─── Dataset records

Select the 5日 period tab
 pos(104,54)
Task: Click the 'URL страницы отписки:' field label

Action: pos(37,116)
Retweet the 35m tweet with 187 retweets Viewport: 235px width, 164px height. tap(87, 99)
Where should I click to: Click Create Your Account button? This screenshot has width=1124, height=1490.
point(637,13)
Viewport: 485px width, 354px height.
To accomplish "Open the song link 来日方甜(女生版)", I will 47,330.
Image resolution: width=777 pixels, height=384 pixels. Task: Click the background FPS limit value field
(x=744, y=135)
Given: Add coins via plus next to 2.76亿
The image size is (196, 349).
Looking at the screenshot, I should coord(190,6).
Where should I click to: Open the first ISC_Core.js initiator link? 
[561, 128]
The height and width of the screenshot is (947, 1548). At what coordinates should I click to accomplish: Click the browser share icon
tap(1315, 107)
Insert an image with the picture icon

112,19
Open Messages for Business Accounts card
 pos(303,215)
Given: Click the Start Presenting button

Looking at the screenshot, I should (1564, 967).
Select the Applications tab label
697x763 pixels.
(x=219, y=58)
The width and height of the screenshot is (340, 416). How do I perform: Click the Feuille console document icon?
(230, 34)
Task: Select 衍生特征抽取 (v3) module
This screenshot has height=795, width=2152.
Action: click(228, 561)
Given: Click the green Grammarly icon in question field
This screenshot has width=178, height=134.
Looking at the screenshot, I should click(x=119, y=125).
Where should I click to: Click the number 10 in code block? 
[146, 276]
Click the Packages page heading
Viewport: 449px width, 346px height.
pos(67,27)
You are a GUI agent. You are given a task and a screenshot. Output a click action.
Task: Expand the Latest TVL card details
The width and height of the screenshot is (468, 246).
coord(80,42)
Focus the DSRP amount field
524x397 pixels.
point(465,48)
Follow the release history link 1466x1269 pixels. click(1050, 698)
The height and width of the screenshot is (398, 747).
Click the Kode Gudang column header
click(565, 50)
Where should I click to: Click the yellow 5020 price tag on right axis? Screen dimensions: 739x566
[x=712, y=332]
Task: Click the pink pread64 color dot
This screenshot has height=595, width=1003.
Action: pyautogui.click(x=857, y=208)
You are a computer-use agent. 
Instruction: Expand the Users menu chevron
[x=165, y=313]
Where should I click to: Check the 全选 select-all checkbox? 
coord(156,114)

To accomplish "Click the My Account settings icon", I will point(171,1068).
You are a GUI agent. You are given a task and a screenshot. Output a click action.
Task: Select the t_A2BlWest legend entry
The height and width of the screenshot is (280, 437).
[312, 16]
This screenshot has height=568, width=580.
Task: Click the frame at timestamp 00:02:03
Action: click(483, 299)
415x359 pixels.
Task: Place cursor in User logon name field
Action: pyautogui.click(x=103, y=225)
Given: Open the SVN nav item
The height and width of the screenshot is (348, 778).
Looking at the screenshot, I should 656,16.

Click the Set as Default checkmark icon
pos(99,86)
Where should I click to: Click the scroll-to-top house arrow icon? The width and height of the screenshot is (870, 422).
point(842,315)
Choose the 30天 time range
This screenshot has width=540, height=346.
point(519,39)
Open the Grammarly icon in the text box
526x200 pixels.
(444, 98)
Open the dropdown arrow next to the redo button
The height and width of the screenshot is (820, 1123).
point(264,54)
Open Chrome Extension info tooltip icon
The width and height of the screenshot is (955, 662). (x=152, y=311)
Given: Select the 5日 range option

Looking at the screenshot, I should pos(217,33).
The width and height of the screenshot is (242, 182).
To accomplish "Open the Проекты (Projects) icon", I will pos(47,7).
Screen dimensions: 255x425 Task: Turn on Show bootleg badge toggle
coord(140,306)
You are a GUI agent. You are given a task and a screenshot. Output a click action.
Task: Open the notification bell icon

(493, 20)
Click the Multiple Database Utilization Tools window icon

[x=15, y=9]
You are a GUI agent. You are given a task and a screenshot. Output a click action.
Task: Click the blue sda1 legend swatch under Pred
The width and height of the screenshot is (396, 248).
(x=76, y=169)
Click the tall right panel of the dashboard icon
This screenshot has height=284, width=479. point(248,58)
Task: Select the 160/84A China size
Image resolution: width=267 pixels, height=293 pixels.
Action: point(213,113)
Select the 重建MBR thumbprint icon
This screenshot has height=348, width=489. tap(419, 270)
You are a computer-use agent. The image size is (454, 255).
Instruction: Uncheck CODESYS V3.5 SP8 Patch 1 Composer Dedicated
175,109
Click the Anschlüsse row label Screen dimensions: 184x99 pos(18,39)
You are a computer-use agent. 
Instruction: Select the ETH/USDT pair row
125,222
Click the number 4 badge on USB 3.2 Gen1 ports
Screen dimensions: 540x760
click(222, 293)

──────

> _Assignment_: Retype every line of the material exactly as given.

> _Worked solution_:
Select the 5日 period tab
 pos(104,54)
Task: Click the 'URL страницы отписки:' field label

Action: pos(37,116)
Retweet the 35m tweet with 187 retweets Viewport: 235px width, 164px height. tap(87, 99)
Where should I click to: Click Create Your Account button? This screenshot has width=1124, height=1490.
point(637,13)
Viewport: 485px width, 354px height.
To accomplish "Open the song link 来日方甜(女生版)", I will 47,330.
Image resolution: width=777 pixels, height=384 pixels. Task: Click the background FPS limit value field
(x=744, y=135)
Given: Add coins via plus next to 2.76亿
The image size is (196, 349).
Looking at the screenshot, I should coord(190,6).
Where should I click to: Open the first ISC_Core.js initiator link? 
[561, 128]
The height and width of the screenshot is (947, 1548). At what coordinates should I click to accomplish: Click the browser share icon
tap(1315, 107)
Insert an image with the picture icon

112,19
Open Messages for Business Accounts card
 pos(303,215)
Given: Click the Start Presenting button

Looking at the screenshot, I should (1564, 967).
Select the Applications tab label
697x763 pixels.
(x=219, y=58)
The width and height of the screenshot is (340, 416). How do I perform: Click the Feuille console document icon?
(230, 34)
Task: Select 衍生特征抽取 (v3) module
This screenshot has height=795, width=2152.
Action: click(228, 561)
Given: Click the green Grammarly icon in question field
This screenshot has width=178, height=134.
Looking at the screenshot, I should click(x=119, y=125).
Where should I click to: Click the number 10 in code block? 
[146, 276]
Click the Packages page heading
Viewport: 449px width, 346px height.
pos(67,27)
You are a GUI agent. You are given a task and a screenshot. Output a click action.
Task: Expand the Latest TVL card details
The width and height of the screenshot is (468, 246).
coord(80,42)
Focus the DSRP amount field
524x397 pixels.
point(465,48)
Follow the release history link 1466x1269 pixels. click(1050, 698)
The height and width of the screenshot is (398, 747).
Click the Kode Gudang column header
click(565, 50)
Where should I click to: Click the yellow 5020 price tag on right axis? Screen dimensions: 739x566
[x=712, y=332]
Task: Click the pink pread64 color dot
This screenshot has height=595, width=1003.
Action: pyautogui.click(x=857, y=208)
You are a computer-use agent. 
Instruction: Expand the Users menu chevron
[x=165, y=313]
Where should I click to: Check the 全选 select-all checkbox? 
coord(156,114)

To accomplish "Click the My Account settings icon", I will point(171,1068).
You are a GUI agent. You are given a task and a screenshot. Output a click action.
Task: Select the t_A2BlWest legend entry
The height and width of the screenshot is (280, 437).
[312, 16]
This screenshot has height=568, width=580.
Task: Click the frame at timestamp 00:02:03
Action: click(483, 299)
415x359 pixels.
Task: Place cursor in User logon name field
Action: pyautogui.click(x=103, y=225)
Given: Open the SVN nav item
The height and width of the screenshot is (348, 778).
Looking at the screenshot, I should 656,16.

Click the Set as Default checkmark icon
pos(99,86)
Where should I click to: Click the scroll-to-top house arrow icon? The width and height of the screenshot is (870, 422).
point(842,315)
Choose the 30天 time range
This screenshot has width=540, height=346.
point(519,39)
Open the Grammarly icon in the text box
526x200 pixels.
(444, 98)
Open the dropdown arrow next to the redo button
The height and width of the screenshot is (820, 1123).
point(264,54)
Open Chrome Extension info tooltip icon
The width and height of the screenshot is (955, 662). (x=152, y=311)
Given: Select the 5日 range option

Looking at the screenshot, I should pos(217,33).
The width and height of the screenshot is (242, 182).
To accomplish "Open the Проекты (Projects) icon", I will pos(47,7).
Screen dimensions: 255x425 Task: Turn on Show bootleg badge toggle
coord(140,306)
You are a GUI agent. You are given a task and a screenshot. Output a click action.
Task: Open the notification bell icon

(493, 20)
Click the Multiple Database Utilization Tools window icon

[x=15, y=9]
You are a GUI agent. You are given a task and a screenshot. Output a click action.
Task: Click the blue sda1 legend swatch under Pred
The width and height of the screenshot is (396, 248).
(x=76, y=169)
Click the tall right panel of the dashboard icon
This screenshot has height=284, width=479. point(248,58)
Task: Select the 160/84A China size
Image resolution: width=267 pixels, height=293 pixels.
Action: point(213,113)
Select the 重建MBR thumbprint icon
This screenshot has height=348, width=489. tap(419, 270)
You are a computer-use agent. The image size is (454, 255).
Instruction: Uncheck CODESYS V3.5 SP8 Patch 1 Composer Dedicated
175,109
Click the Anschlüsse row label Screen dimensions: 184x99 pos(18,39)
You are a computer-use agent. 
Instruction: Select the ETH/USDT pair row
125,222
Click the number 4 badge on USB 3.2 Gen1 ports
Screen dimensions: 540x760
click(222, 293)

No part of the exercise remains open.